| ASSIGNMENT |
Your copy of the entries below should hold exactly the lines from the one containing "Where should I" to the one containing "Instruction: Select the", inclusive, and no pictures.

| DATA EXTRACTS |
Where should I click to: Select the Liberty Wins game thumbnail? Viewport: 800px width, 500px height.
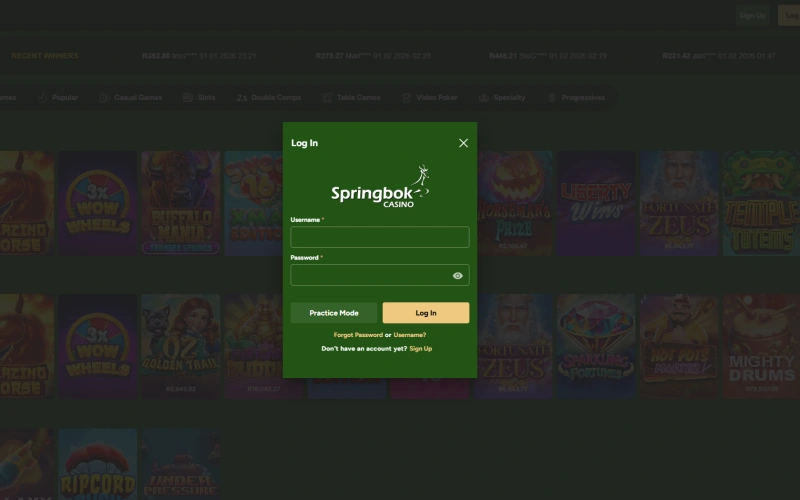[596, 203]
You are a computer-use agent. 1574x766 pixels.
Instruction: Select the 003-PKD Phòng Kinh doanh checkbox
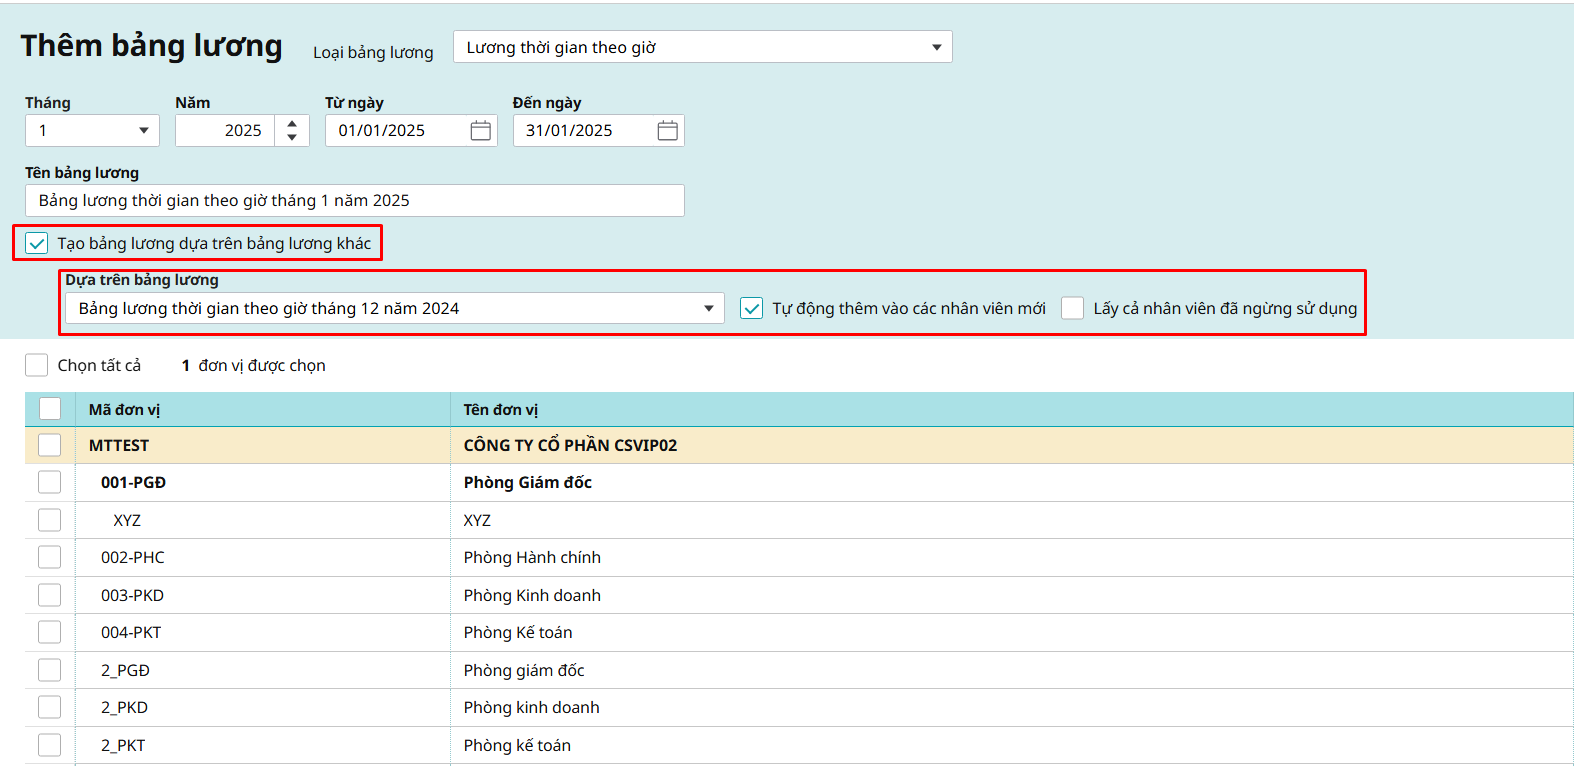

==

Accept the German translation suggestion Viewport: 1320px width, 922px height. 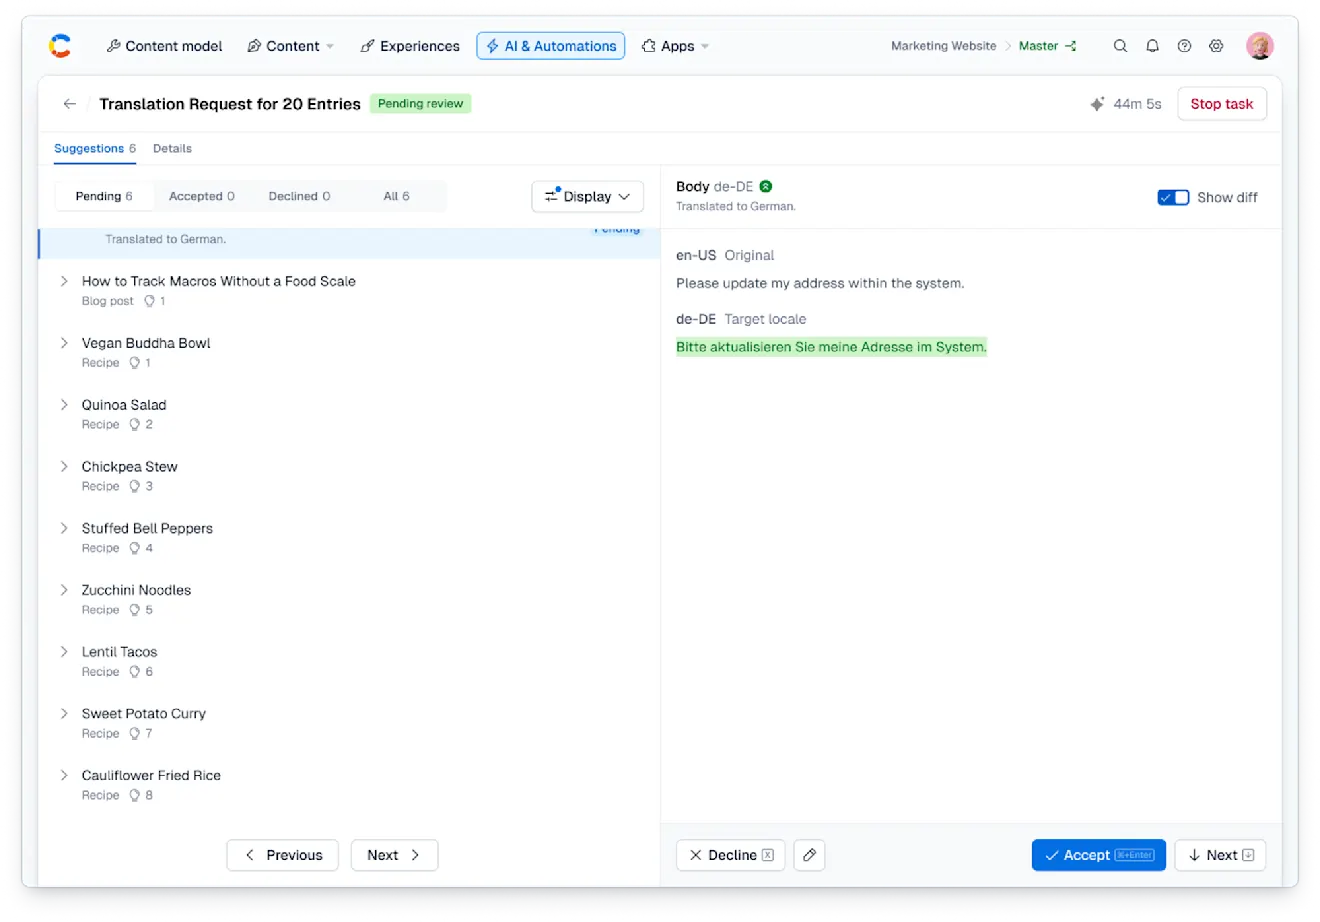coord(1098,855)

| SOLUTION TO THE EXERCISE |
Where should I click to: Select the Liberty Wins game thumbnail? Viewport: 800px width, 500px height.
[596, 203]
You are a computer-use agent. 1574x766 pixels.
Instruction: Select the 003-PKD Phòng Kinh doanh checkbox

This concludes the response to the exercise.